A brief introduction to photorealistic video translation with GANs
Feng-Ting Liao, Ru-Han Wu
The original post apears here
Imagine you see your favourite star, perhaps it’s Bruno Mars, Beyonce, BTS, or TWICE, dancing amazingly in music videos. You then wonder if you could dance just as good as they do and maybe replicate their moves and reproduce what they did in the videos. Same posture, same movement and even the same tricks of yourself match at the exact timestamp to the stars in their videos. To have a video of such, you start practising very hard or perhaps, finding ways to synthesise frames of images of yourself into making the moves. Such a video was not something achievable in the past without a team of post-effect experts or can be generated with conventional computer vision techniques. However, thanks to the research in deep learning and generative models, the creation of it can potentially be done with ease and without you spending months and years perfecting your dancing skills.

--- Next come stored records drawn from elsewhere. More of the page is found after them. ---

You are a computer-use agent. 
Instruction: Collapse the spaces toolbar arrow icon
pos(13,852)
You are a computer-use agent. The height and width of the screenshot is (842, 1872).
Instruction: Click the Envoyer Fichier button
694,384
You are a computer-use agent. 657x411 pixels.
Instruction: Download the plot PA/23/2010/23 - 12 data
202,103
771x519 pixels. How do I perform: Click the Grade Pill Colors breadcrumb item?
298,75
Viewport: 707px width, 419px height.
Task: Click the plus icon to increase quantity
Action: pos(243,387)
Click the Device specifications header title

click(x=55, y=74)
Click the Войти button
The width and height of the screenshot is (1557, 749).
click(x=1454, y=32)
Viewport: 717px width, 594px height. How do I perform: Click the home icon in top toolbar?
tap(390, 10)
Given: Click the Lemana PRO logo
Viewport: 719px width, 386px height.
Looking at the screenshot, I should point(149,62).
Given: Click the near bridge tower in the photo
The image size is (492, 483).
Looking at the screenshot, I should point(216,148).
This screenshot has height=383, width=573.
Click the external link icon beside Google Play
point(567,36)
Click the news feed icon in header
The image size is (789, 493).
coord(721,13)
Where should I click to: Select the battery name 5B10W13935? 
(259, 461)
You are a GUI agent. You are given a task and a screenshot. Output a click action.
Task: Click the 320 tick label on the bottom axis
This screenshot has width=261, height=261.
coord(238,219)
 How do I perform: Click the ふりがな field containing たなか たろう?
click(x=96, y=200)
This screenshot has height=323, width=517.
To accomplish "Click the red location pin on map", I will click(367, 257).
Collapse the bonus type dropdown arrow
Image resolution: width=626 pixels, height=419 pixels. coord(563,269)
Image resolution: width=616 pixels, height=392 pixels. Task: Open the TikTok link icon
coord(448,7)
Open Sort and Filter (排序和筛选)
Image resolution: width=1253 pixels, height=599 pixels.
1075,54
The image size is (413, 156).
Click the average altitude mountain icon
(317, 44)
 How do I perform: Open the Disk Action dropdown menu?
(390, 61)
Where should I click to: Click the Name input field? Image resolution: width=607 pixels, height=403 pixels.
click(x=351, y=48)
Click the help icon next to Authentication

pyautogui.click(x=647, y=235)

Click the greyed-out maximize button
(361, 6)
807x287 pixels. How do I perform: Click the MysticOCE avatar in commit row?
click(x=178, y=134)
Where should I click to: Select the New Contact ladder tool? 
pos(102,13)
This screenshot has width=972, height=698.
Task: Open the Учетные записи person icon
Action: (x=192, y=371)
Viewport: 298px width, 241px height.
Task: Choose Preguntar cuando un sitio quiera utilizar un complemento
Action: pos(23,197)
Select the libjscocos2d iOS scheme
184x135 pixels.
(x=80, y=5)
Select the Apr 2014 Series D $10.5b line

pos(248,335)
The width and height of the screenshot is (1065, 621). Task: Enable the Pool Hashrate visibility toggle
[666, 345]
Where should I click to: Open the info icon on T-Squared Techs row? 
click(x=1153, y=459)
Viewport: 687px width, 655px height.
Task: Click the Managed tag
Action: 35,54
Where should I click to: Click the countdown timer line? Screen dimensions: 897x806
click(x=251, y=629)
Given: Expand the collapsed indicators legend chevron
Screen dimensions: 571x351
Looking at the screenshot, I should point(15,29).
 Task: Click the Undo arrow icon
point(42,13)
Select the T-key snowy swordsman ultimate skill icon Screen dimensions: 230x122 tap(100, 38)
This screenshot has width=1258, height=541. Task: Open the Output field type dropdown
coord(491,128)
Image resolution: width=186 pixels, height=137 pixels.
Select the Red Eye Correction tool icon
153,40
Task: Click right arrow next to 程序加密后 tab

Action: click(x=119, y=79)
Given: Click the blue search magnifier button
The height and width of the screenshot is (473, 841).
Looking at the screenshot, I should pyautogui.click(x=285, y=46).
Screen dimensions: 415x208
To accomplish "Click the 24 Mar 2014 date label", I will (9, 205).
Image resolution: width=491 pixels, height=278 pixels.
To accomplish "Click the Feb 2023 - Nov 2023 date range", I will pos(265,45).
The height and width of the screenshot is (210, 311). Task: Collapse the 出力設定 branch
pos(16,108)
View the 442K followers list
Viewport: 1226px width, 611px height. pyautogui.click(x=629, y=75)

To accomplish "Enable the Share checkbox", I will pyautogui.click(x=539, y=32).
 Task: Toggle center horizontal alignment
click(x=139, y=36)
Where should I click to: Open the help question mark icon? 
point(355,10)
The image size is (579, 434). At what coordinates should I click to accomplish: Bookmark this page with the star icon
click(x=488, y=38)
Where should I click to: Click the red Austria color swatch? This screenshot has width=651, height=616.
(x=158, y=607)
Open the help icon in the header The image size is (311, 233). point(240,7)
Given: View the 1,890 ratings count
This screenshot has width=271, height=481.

Figure 1: Replicating the dance moves of Bruno Mars in That’s What I Like. Screenshot taken from Everybody Dance Now demo video
The technology behind this kind of video generation is called video-to-video translation. It has been an active area of research in deep learning and has great potential in not just creating cool dancing videos but also in other applications such as image inpainting or post-effect editing. In this article, we would like to introduce how the translation works and what are the key ingredients for creating a photorealistic translated video.
Introduction to video-to-video translation
Technically speaking, the translation generates a new video resembling a target video by transforming a piece of contextual information, e.g. a mask representing a person, from a source video. It is achieved with two neural networks: a feature extraction network; and a generative network. The feature extraction network will extract contextual information from the source video; the generative network, learnt from the target video, takes the information and generate translated video. For example, in Figure 2., a feature extraction network, e.g. Densepose[6], takes frames of a source video of a dancing professional and extract related semantic information, i.e. contextual masks. Then, such information goes into a generative network which synthesises it with a target video of a non-dancing person. The resulting synthesised video will look as if the non-dancing person in the target video is dancing just as good as that in the source video.
Figure 2: Examples of synthesising dance $\rightarrow$ pose $\rightarrow$ dance videos. For each set, contexual masks (bottom middle) are extracted from source video (left) for generating the synthesised video (right). Taken from vid2vid.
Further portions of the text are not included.